John Stegall can often be found hard at work at his garage. He will celebrate 27 years in business this November.

After 27 years of owning and operating his own garage and nearly two decades as an officer in the Olive Hill Chamber of Commerce, John Stegall is still going strong as a voice for civic progress.

A native and lifelong resident of Olive Hill, Stegall has seen his hometown undergo various changes throughout his 60 years.

One thing that hasn't changed for him, however, is the spirit of service that has compelled so many to give of their time and talents to improving the town.

“There have always been community-minded people around here trying to make things better,” Stegall said. “Sam and Gene Waggoner really got me started down that track when I worked for them at the Chevrolet dealership.”
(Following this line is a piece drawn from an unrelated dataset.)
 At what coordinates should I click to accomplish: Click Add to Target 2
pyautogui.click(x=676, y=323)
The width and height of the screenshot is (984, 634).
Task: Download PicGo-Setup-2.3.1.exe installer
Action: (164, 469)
“They're the reason I first got involved doing things in the community, like shooting off the fireworks,” he added.

While he still sees positive change as a worthy goal to strive for, Stegall admits that the town has seen its share of setbacks. Specifically, he laments that the employment opportunities in Olive Hill aren't what they used to be.
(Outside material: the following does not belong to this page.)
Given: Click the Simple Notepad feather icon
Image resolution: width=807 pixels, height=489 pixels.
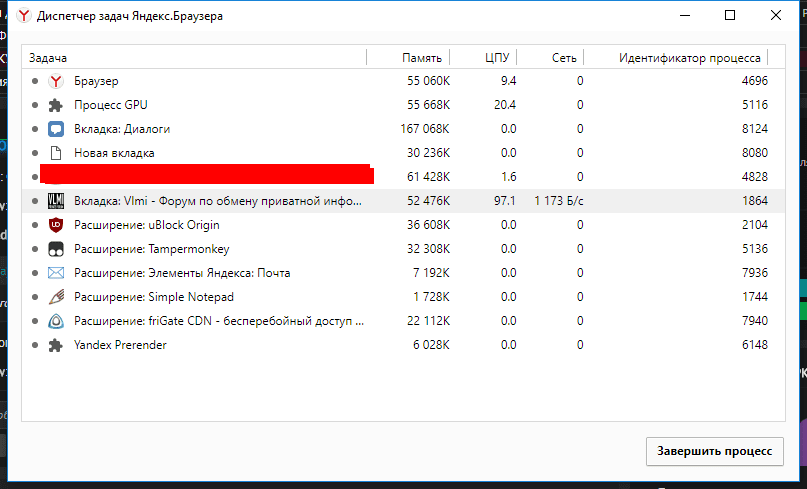Looking at the screenshot, I should coord(56,297).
“Jobs are the biggest thing we've lost. The brickyard, the sewing factory, a lot of major business have left our town,” he said.

With the loss of industry, Stegall believes that the town should accept that it's evolved into something different than it used to be – a step he feels is key in making important decisions as the town looks to move ahead.

“We're a retirement-type community now. We need to gear up for the kinds of facilities, eye doctors and things like that, that older, retired people need. I don't think we're ever going to get any kind of major industry back in here,” Stegall added.

Though big business has left town and he believes the identity of the town has evolved, Stegall doesn't see a bleak future for Olive Hill.

When asked about his vision for the future, he expressed strong optimism for projects like Trail Town, which he believes hold the key to the city's long-term economic vitality.

“I think we can have a lot of appeal as a tourism destination and get some 'mom and pop' type businesses in here,” Stegall add. “We're really geared up well for something like that to happen.”

According to Stegall, the largest obstacle to overcome won't be finances or manpower, but a negative mindset toward change.

“I don't like negative people. If you have an idea to help improve things, I'll do anything I can to help make it happen,” he said. “I'm just not the type of person who sits sit around and tear everything down.”